Monday 16 November 2015

Marchons, marchons!

Welcome all to a brand new week. Hopefully this post will provide some form of light relief following the appalling news over the weekend. Friday’s game saw yet another bumper crop of eager young (and not-so-young) things turn up for a game, with a grand total of nineteen players in the mix.
Here’s what the PASS supercomputer came up with:

Blues: Mario, Joseph, Peter, Danny, Mick, Chris, Simon Gas, Tim and Liam

Yellows: Alex, Jaime, Patrick, Antonio, Callum, Alan, Ian Baggies, me, Phil and Ross

As you can see, ten plays and nine and a real work-out for the highly complex algorithm deployed by the ones and zeros of data crunching.

It was first blood to the Blues; almost literally, when Peter stood on my index finger following a goalmouth melee, but Peter soon got on the scoresheet with a clinical finish following some Klopp-style pressing on the Yellows fullback positions. Callum soon equalised, for the first of his four goals, and then the scoring continued in a percussive, ding-dong fashion right across the hour’s play.

I think Patrick got the second Blues’ goal – whether or not it was the second or third Blues goal it was a fine finish. The LSE undergraduate controlled a lobbed pass on this left knee and swivelled to smash an explosive volley into the bottom left hand corner of the goal. Danny then scored a very good equaliser, guiding the ball high over the ‘keeper’s head with his left foot after a tigerish tackle from the left wing.
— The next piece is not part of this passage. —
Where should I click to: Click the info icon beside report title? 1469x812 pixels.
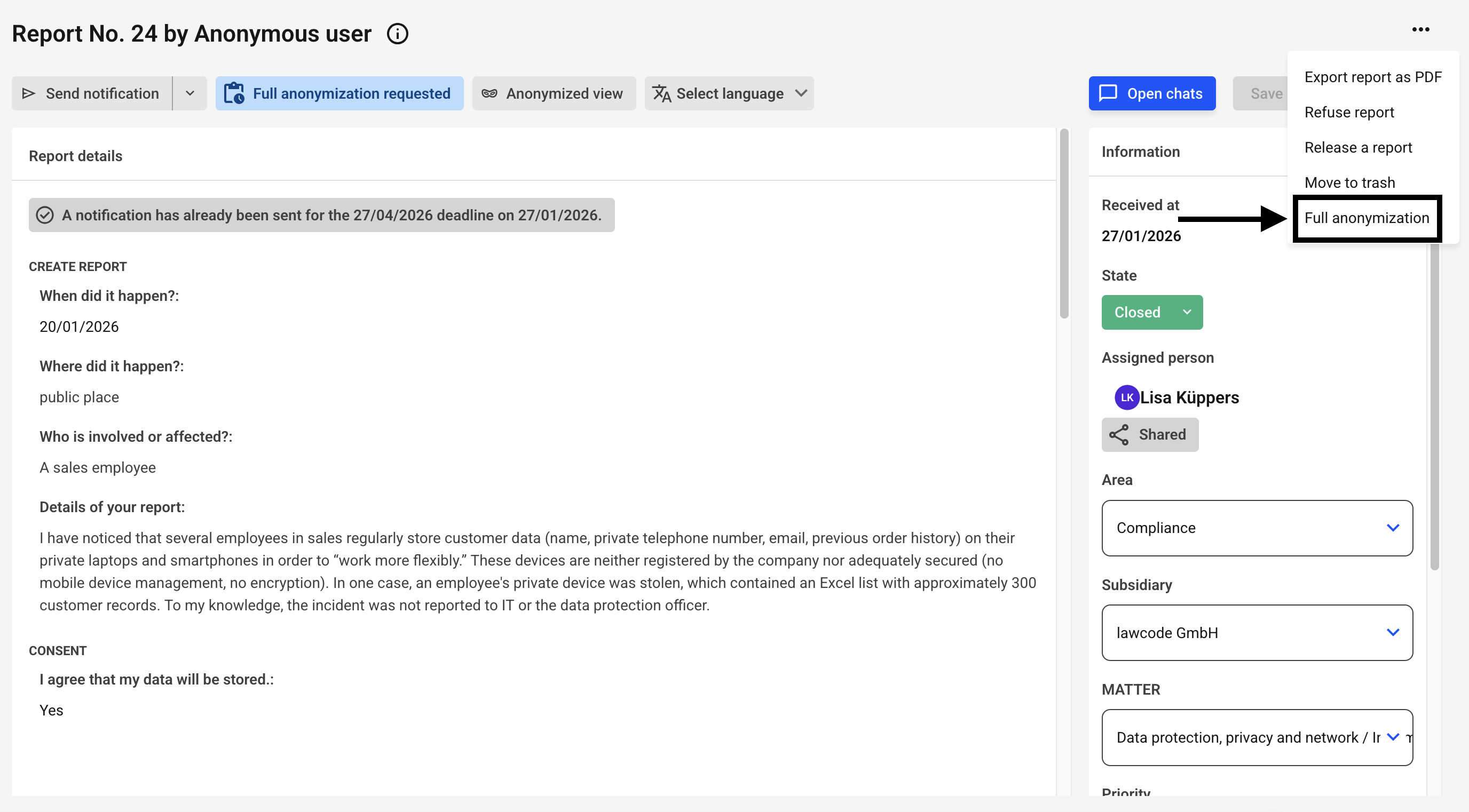coord(398,34)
Callum, meanwhile, was gorging himself at the other end, clinically seizing on any errant pass and volleying home an array of goals with dead-eyed aplomb. At the other end, Peter and Liam were in similarly voracious mood; Peter got a hat-trick on the night with characteristically efficient shooting, while Liam performed his trademark roll manoeuvre to get on the scoresheet. On another night he could have had at least three, as a cheeky flicked header landed just the wrong side of the post, while another opportunity went begging after he managed to overcompensate by shooting wide of the goalie’s left and also the post.

Antonio was also in amongst the goals, capitalising on a blocked attempted clearance from Peter to ping home a nice volley, which made it something like five apiece.
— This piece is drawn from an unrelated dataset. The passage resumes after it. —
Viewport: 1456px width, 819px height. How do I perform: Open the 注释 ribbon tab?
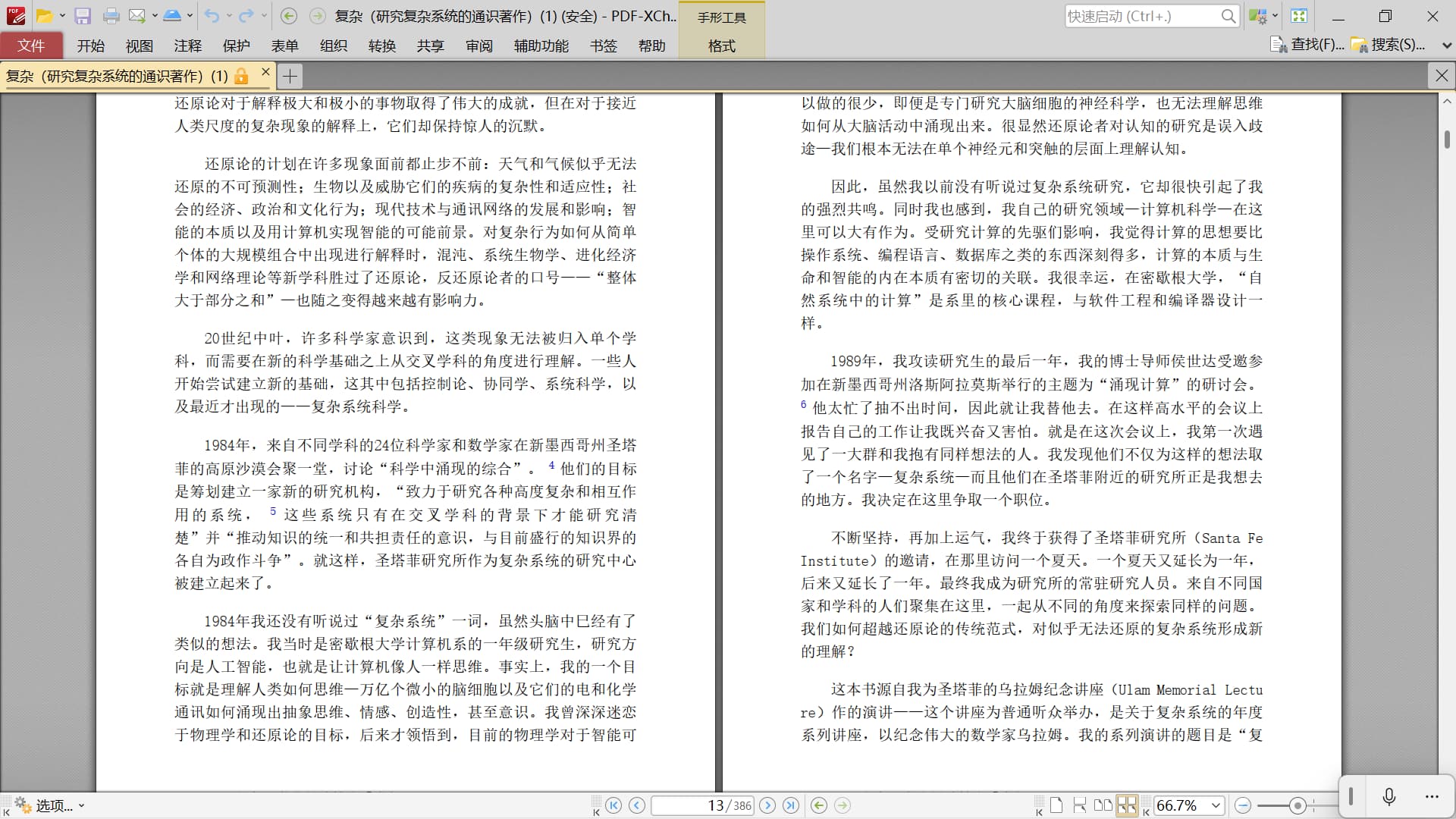pyautogui.click(x=187, y=46)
After Callum had scored goal number four and Liam made it six for the Blues, Antonio was on the end of a fearsome looking crunching tackle from Chris and had to withdraw from proceedings. This should have left the Blues with an advantage and with a few minutes left the smart money would have been on them grabbing goal number thirteen on the night. However, following an abortive first whistle, play continued and Ross harried Danny and assorted Blue defenders to slam home a seventh goal for the Yellows just as the whistle was being peeped. To be fair, around half of the Blues’ players had stopped playing, but not those immediately in front of the goal.
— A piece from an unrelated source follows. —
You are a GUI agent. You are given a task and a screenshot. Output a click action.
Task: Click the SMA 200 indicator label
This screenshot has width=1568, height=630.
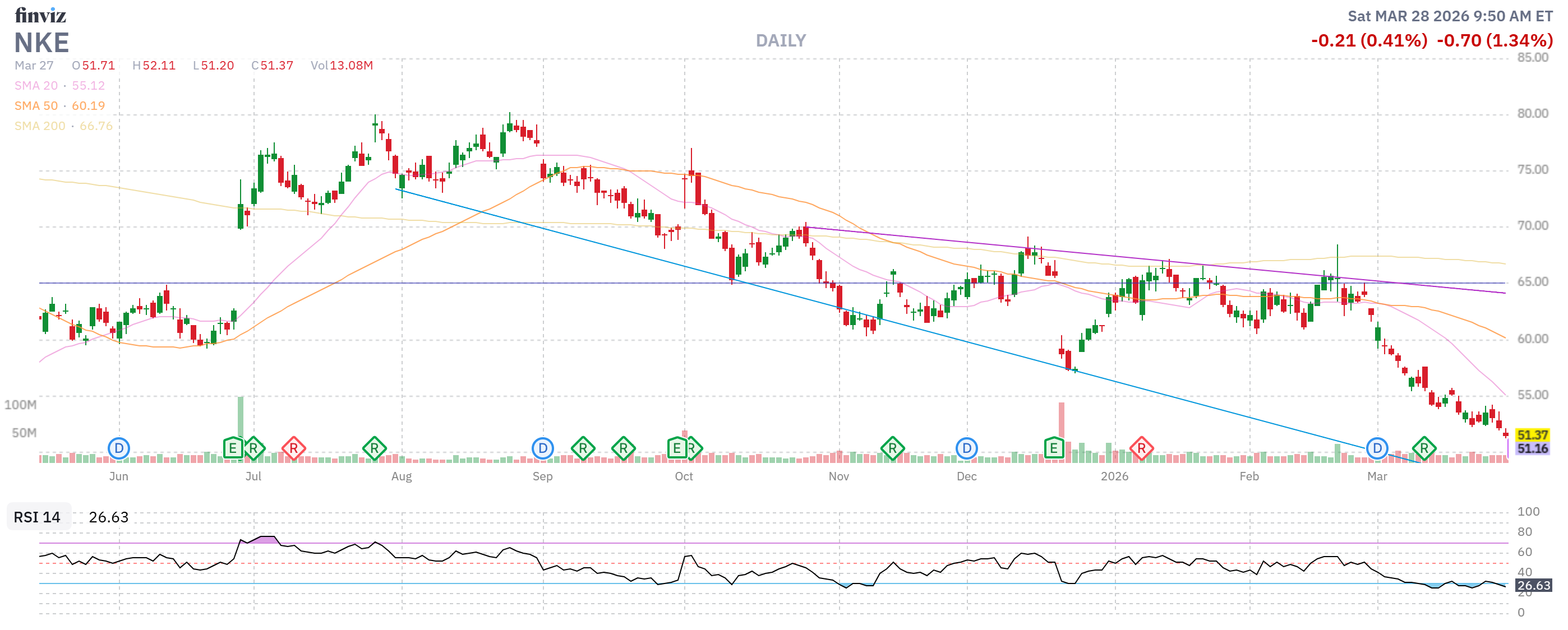point(40,126)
If 6-6 sounds like a tennis score, think of Ross’s finish as a tie-breaker. We agreed that in the Golden Clog award, given to this season’s highest scorer, Ross’s ‘goal’ from Friday would be denoted with an asterisk.

To the Skinners, where a few of us watched the highly predictable death-by-a-thousand-passes 2-0 win for Spain over England. There were a few England players looking out of their depth, to be frank, which doesn’t augur well for next Summer’s Euro tournament. With Alan and Mick choosing to watch Ireland take on Bosnia-Hercegovina in the Irish pub around the corner, it was a relatively early finish to proceedings. On the way home I was checking the other scores when the terrible news from Paris started to roll in. Tomorrow night’s game at Wembley should be a highly emotional affair. I think the idea of England fans singing La Marseillaise is a very laudable one, but given that they struggle to keep time with the moronic theme from the Great Escape I think a dignified silence would best given the circumstances.

I’m off to Cornwall this weekend, so I’ll rejoin you in two weeks’ time.